Décret sur l’irresponsabilité pénale : la polémique continue

Paris, le vendredi 6 mai 2022 – Les psychiatres s’insurgent contre un décret qui pourrait conduire à juger des malades psychiatriques ayant arrêté leur traitement, tandis que le gouvernement reconnait une maladresse.

C’est une petite phrase qui a suscité la colère de l’ensemble de la psychiatrie française et qui met la justice dans l’embarras. Une phrase figurant dans la notice explicative d’un décret, censé l’éclairer, mais qui n’a fait qu’alimenter la confusion. Ce décret, publié au Journal Officiel le 26 avril dernier, a été pris en application de la loi du 24 janvier 2022 qui, dans le sillage de l’affaire Sarah Halimi, vise à réduire le champ de l’irresponsabilité pénale des malades psychiatriques.

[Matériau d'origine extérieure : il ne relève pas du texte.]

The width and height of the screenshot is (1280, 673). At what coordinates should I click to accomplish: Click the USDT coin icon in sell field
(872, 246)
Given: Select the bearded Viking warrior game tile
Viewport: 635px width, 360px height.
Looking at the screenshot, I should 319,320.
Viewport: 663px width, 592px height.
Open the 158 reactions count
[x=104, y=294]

La psychiatrie vent debout contre le décret

Le texte vise notamment à expliciter le nouvel article 706-120 du code de procédure pénale, qui prévoit qu’une juridiction devra se prononcer sur le discernement de l’individu ayant commis une infraction dès lors que « l’abolition temporaire du discernement de la personne résulte partiellement de son fait ». Or, la notice du décret nous explique que cet article s’appliquera « lorsque le trouble mental ne résulte pas d’une intoxication volontaire de la personne mais qu’il résulte, par exemple, de l’arrêt par celle-ci d’un traitement médical ». En d’autres termes, un malade psychiatrique qui arrêterait son traitement et qui, en proie au délire, en viendrait à commettre un crime, pourra être jugé pour cela.

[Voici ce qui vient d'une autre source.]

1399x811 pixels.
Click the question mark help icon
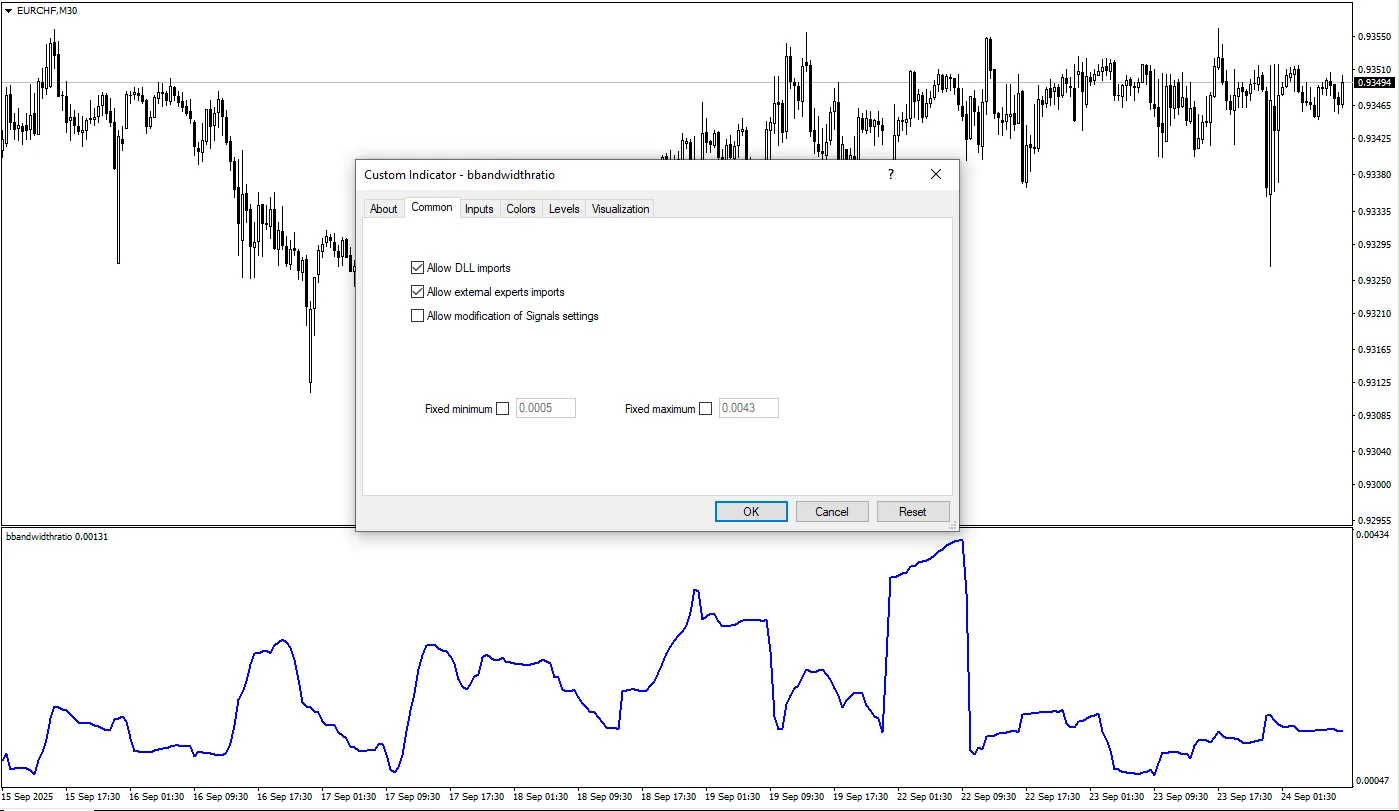[890, 174]
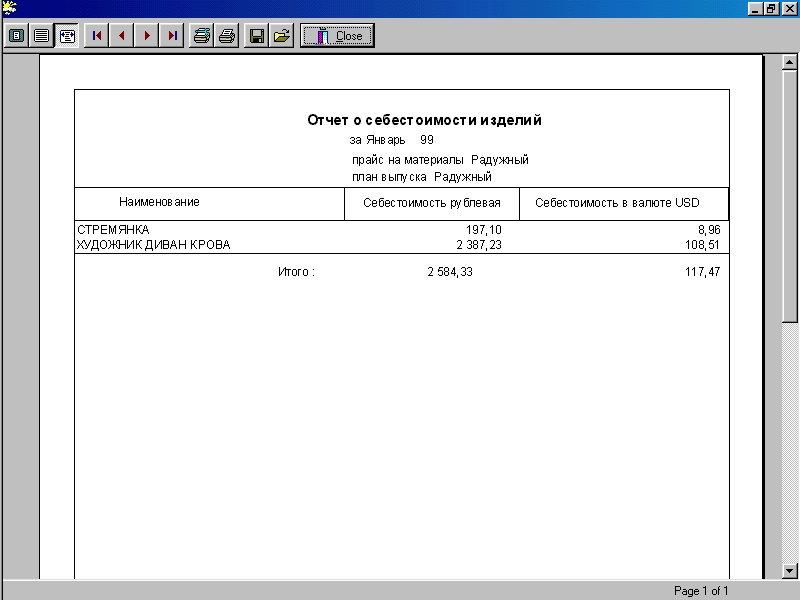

La publication de ce décret a provoqué une protestation unanime du monde de la psychiatrie française, les médecins rappelant que l’arrêt d’un traitement est souvent la conséquence de la maladie psychiatrique et que ce décret revient donc à reprocher aux individus leur maladie. La Commission nationale de la psychiatrie (CNP) a donc demandé ce mardi au gouvernement de supprimer la notice du décret. Une demande auquel s’est joint le Contrôleur général des lieux de privation de liberté (CGLPL) qui, dans un communiqué paru ce mercredi, rappelle que « l’administration pénitentiaire n’est pas en mesure d’assurer aux détenus souffrant de troubles mentaux des conditions d’enfermement adaptées à leur état » et affirme que « toute mesure susceptible d’accroitre le nombre de détenus soufrant de troubles mentaux est intolérable ».

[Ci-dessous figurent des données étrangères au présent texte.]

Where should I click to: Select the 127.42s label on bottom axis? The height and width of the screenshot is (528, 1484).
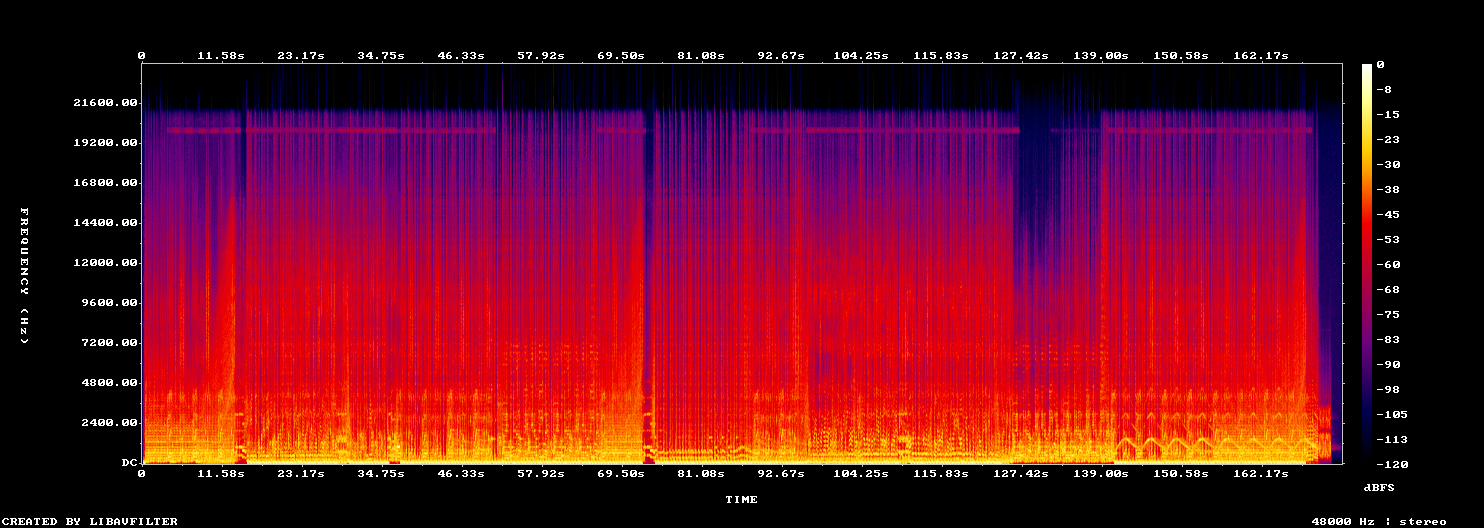1021,473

Le ministère de la Justice reconnait une maladresse

L’évocation de l’arrêt des traitements dans la notice du décret ne manque pas d’interroger. En effet, cette question ne figure ni dans le corps du décret, ni dans la loi. Lors des débats au Parlement, le gouvernement s’était opposé, avec succès, à un amendement des députés Les Républicains qui prévoyait de faire de l’arrêt des traitements une cause de responsabilité pénale. « On ne peut pas comparer l’acte positif qui consiste à prendre des substances psychoactives avec un acte d’omission » avait alors expliqué le ministère de la Justice Eric Dupont-Moretti. « La volonté commune du législateur et du gouvernement était très claire : nous ne voulions pas que des malades soient jugés responsables » résume la députée LREM Naima Moutchou, rapporteur du projet de loi.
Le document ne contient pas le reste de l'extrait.